Library: Switzerland County Public Library, 205 Ferry St., Vevay

Library Director: Emily Fox

Youth Services Coordinator: Amber Garcia

Choices this week: “Corduroy Lost and Found” by Don Freeman; “What are Friends For?” by Penny Dann; “Old Bear” by Kevin Henkes

Books to Buy

The following books are available at favorite bookstores.

“The Boy Who Went to Mars” written and illustrated by Simon James, Candlewick, 2018, 32 pages, $16.99 hardcover

Read aloud: age 4 – 7.

Read yourself: age 7.

Young Stanley is not at all happy his mom is going away overnight for work. Quietly, Stanley decides the best thing he can do is to blast off into outer space in his spaceship and head straight to Mars.
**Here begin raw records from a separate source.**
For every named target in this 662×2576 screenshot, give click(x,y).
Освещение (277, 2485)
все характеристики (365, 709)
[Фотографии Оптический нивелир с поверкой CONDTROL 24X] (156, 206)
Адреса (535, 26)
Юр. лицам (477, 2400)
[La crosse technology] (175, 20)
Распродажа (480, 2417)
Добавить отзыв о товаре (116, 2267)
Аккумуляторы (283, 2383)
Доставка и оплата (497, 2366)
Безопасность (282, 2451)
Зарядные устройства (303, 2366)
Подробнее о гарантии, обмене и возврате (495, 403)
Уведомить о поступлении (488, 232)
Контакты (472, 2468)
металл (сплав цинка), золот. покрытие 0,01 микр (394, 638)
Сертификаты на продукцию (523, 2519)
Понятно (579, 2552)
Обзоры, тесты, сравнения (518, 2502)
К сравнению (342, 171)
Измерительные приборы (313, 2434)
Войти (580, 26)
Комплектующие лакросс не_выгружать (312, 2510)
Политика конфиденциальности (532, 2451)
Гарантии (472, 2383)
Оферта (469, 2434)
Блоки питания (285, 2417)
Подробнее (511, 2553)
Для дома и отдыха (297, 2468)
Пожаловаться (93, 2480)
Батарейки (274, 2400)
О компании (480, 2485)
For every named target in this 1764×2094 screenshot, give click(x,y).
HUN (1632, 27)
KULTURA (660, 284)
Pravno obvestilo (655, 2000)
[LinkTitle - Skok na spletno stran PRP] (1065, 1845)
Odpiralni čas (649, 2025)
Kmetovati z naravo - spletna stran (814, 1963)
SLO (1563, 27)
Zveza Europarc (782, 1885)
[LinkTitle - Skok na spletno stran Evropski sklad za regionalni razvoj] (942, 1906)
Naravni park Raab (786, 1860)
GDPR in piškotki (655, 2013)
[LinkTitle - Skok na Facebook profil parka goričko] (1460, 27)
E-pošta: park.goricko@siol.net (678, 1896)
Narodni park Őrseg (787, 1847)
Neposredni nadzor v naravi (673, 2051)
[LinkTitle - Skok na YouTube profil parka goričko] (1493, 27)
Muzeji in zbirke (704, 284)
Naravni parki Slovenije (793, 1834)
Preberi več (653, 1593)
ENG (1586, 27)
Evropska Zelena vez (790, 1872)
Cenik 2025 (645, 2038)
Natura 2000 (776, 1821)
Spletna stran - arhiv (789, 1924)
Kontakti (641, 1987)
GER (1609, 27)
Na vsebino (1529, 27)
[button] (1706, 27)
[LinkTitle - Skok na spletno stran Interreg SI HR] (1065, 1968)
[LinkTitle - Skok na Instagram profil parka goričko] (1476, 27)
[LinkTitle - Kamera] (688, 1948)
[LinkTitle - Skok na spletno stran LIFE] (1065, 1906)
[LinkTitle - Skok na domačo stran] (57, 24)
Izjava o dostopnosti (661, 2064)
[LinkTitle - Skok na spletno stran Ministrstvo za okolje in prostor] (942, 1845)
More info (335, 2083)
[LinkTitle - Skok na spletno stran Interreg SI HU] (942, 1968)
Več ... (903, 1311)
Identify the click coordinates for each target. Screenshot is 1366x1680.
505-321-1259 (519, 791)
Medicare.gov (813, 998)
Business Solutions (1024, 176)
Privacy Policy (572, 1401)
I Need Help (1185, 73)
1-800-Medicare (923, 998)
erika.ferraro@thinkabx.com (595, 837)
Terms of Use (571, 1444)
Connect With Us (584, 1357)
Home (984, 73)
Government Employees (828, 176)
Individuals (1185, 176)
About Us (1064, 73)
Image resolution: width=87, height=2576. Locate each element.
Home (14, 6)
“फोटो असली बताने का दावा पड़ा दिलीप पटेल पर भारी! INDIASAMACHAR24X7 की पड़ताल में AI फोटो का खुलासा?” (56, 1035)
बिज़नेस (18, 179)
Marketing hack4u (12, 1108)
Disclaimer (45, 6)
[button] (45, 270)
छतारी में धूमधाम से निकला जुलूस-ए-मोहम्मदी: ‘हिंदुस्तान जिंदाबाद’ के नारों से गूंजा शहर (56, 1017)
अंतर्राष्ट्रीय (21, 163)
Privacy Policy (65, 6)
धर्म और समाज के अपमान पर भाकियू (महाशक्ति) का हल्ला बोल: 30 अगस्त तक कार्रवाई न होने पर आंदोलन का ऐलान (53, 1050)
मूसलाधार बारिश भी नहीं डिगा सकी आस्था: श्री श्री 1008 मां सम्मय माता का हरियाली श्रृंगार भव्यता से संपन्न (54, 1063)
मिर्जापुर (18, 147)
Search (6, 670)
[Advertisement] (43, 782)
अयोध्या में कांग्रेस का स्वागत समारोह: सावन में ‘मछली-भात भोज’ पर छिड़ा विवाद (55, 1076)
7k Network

Not long thereafter, the spaceship returns to Stanley’s backyard, but instead of Stanley crawling out from the spaceship, it is a small martian (that looks suspiciously like Stanley). The martian explains to Stanley’s dad and brother that things are done differently on Mars than on Earth. But martian Stanley soon comes to realize that martians and earthlings are maybe not different after all.

“Good Morning, Neighbor” by Davide Cali, illustrated by Maria Dek, Princeton Architectural Press, 2018, 44 pages, $17.95 hardcover

Read aloud: age 3 – 7.

Read yourself: age 7 – 8.

“A mouse wanted to make an omelet. To make an omelet the mouse needed an egg, but he didn’t have one.”

The mouse decided he would ask his neighbor, Blackbird, for an egg. Blackbird doesn’t have an egg, but instead offered flour and told Mouse that if they could find an egg, they could make a cake. Mouse and Blackbird continued their search, one neighbor after another, looking for an egg, and each neighbor offered another ingredient needed to make a cake, but still, no egg.

At long last, an egg was found, all the ingredients were mixed together, and a neighbor’s oven was used to bake the delicious treat. But when the cake was done and it was time to slice it into a piece for everyone, how should they divide the cake?

A charming story of friendship, cooperation, and fairness (with a wee bit of math tossed in), Good Morning, Neighbor is a lovely look at being good to one another.